Cyclophosphamide has relatively little typical chemotherapy toxicity as ALDHs are present in relatively large concentrations in bone marrow stem cells, liver and intestinal epithelium. ALDHs protect these actively proliferating tissues against toxic effects of phosphoramide mustard and acrolein by converting aldophosphamide to carboxycyclophosphamide that does not give rise to the toxic metabolites phosphoramide mustard and acrolein. This is because carboxycyclophosphamide cannot undergo β-elimination (the carboxylate acts as an electron-donating group, nullifying the potential for transformation), preventing nitrogen mustard activation and subsequent alkylation.
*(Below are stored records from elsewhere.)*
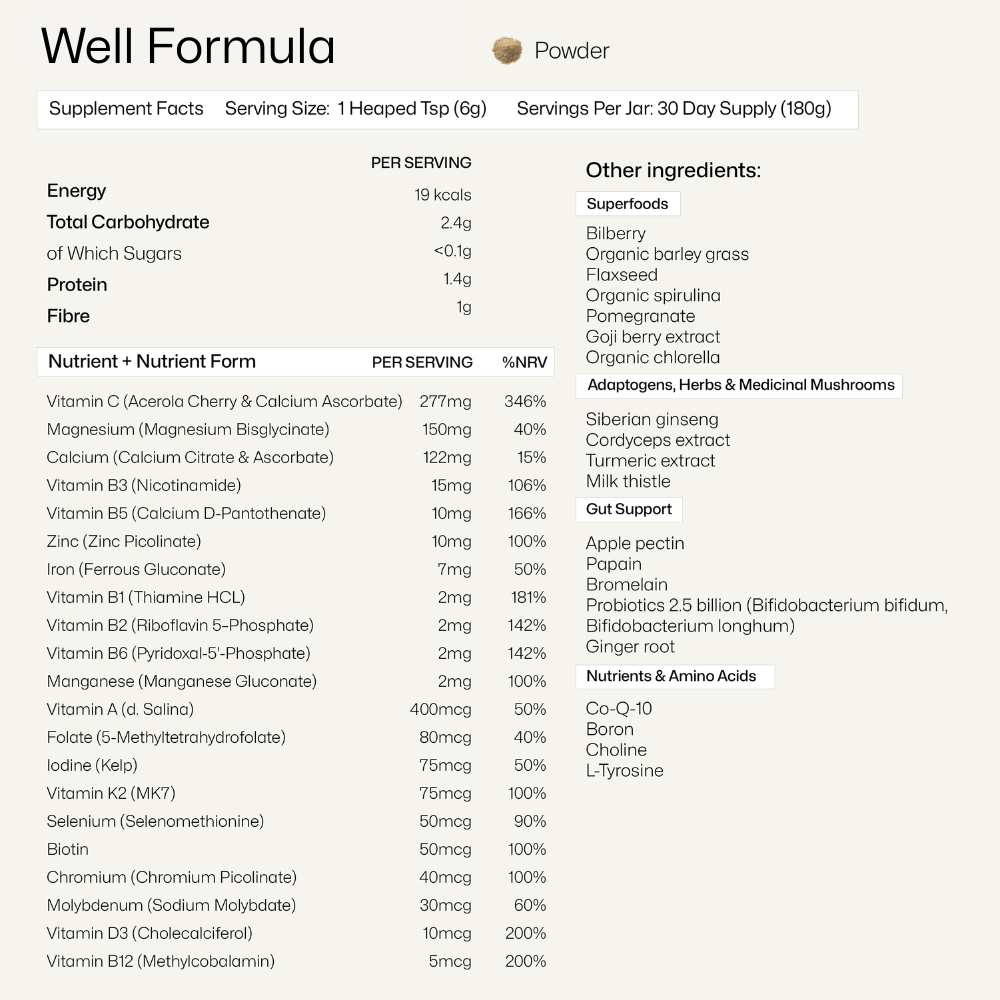
Task: Select the Superfoods category tag
Action: pos(627,204)
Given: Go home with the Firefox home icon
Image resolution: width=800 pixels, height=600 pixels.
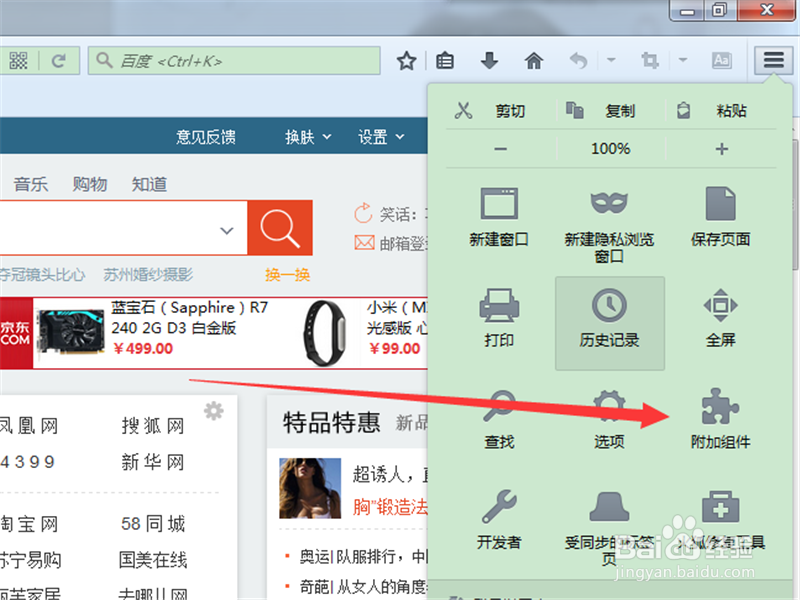Looking at the screenshot, I should [533, 60].
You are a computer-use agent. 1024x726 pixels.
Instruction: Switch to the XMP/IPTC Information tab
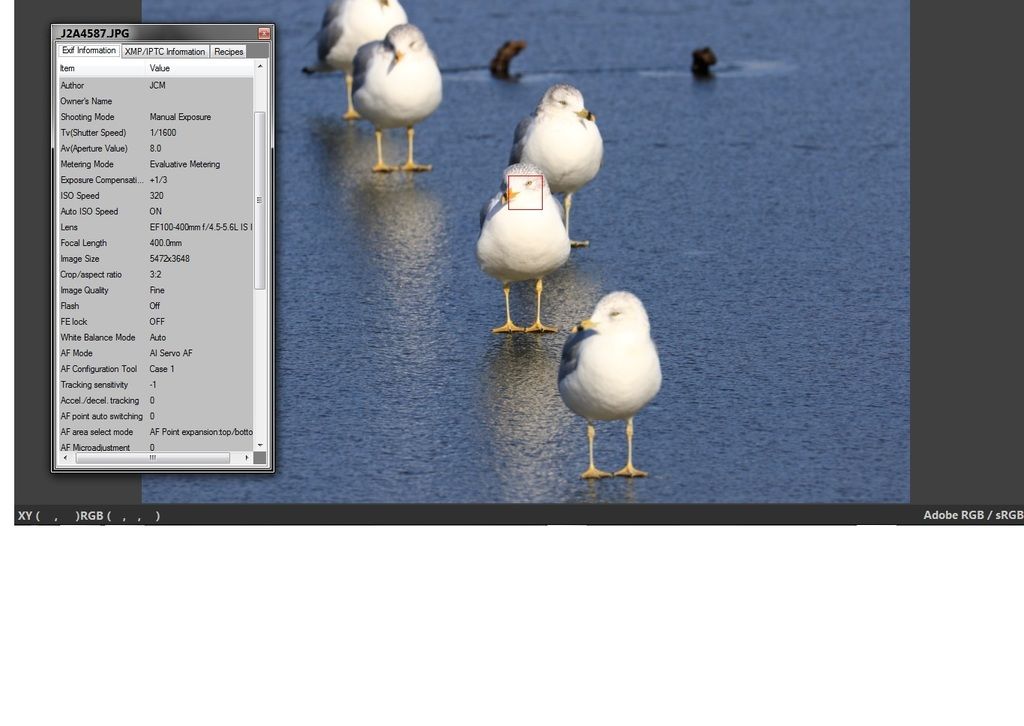167,51
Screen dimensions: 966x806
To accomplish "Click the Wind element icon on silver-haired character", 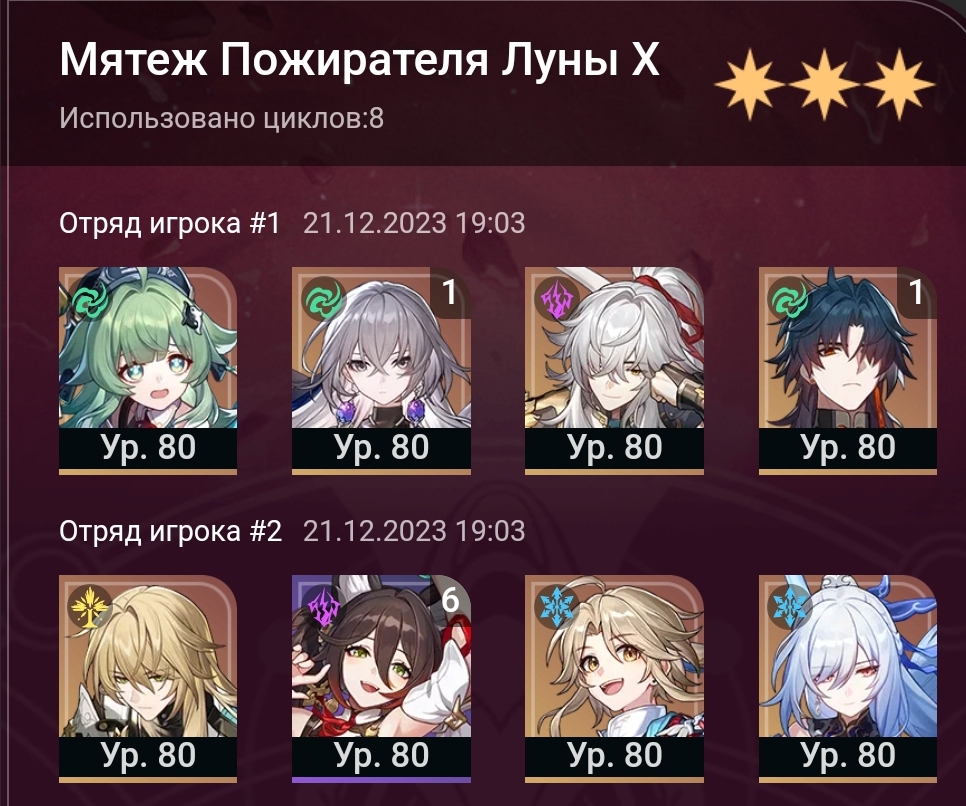I will (x=323, y=300).
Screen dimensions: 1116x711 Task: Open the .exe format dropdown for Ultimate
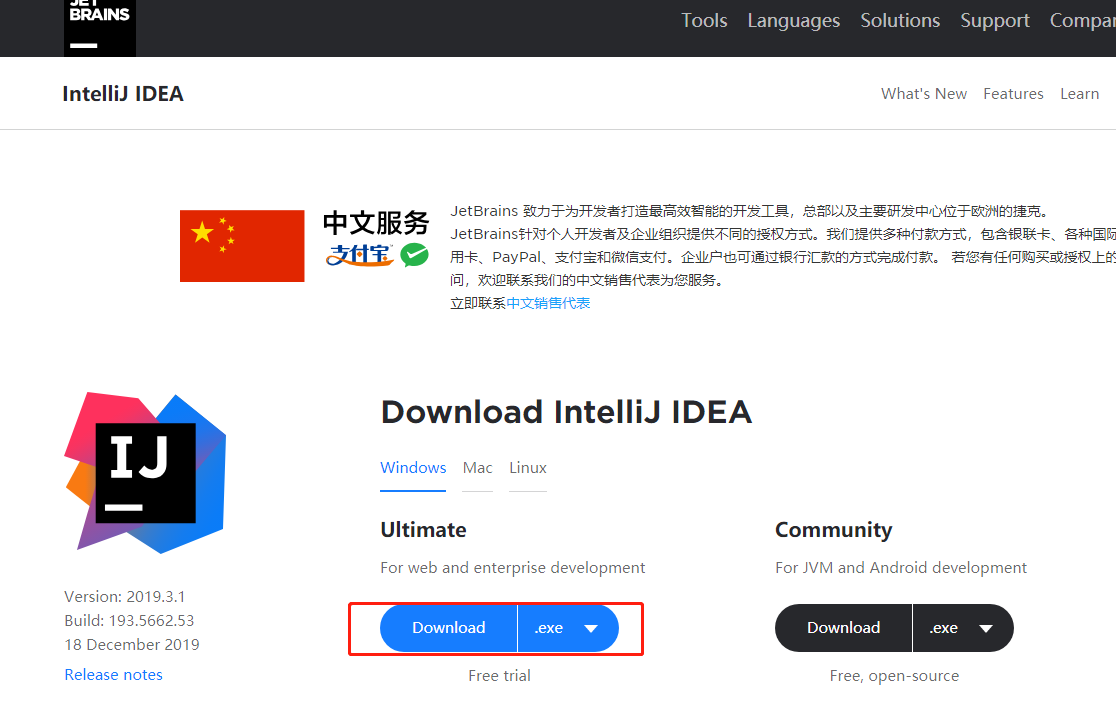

- Elimination of T regulatory cells (CD4+CD25+ T cells) in naive and tumor-bearing hosts
- Induction of T cell growth factors, such as type I IFNs, and/or
- Enhanced grafting of adoptively transferred, tumor-reactive effector T cells by the creation of an immunologic space niche.
Thus, cyclophosphamide preconditioning of recipient hosts (for donor T cells) has been used to enhance immunity in naïve hosts, and to enhance adoptive T cell immunotherapy regimens, as well as active vaccination strategies, inducing objective antitumor immunity.
As reported by O. M. Colvin in his study of the development of cyclophosphamide and its clinical applications,
Phosphoramide mustard, one of the principal toxic metabolites of cyclophosphamide, was synthesized and reported by Friedman and Seligman in 1954 …It was postulated that the presence of the phosphate bond to the nitrogen atom could inactivate the nitrogen mustard moiety, but the phosphate bond would be cleaved in gastric cancers and other tumors which had a high phosphamidase content. However, in studies carried out after the clinical efficacy of cyclophosphamide was demonstrated, phosphoramide mustard proved to be cytotoxic in vitro (footnote omitted), but to have a low therapeutic index in vivo.
Cyclophosphamide and the related nitrogen mustard–derived alkylating agent ifosfamide were developed by Norbert Brock and ASTA (now Baxter Oncology). Brock and his team synthesised and screened more than 1,000 candidate oxazaphosphorine compounds. They converted the base nitrogen mustard into a nontoxic "transport form". This transport form was a prodrug, subsequently actively transported into cancer cells. Once in the cells, the prodrug was enzymatically converted into the active, toxic form. The first clinical trials were published at the end of the 1950s. In 1959 it became the eighth cytotoxic anticancer agent to be approved by the FDA.
Society and culture
Because of its impact on the immune system, it is used in animal studies. Rodents are injected intraperitoneally with either a single dose of 150 mg/kg or two doses (150 and 100 mg/kg) spread over two days. This can be used for applications such as:
- The EPA may be concerned about potential human pathogenicity of an engineered microbe when conducting an MCAN review. Particularly for bacteria with potential consumer exposure they require testing of the microbe on immuno-compromised rats.
- Cyclophosphamide provides a positive control when studying immune-response of a new drug.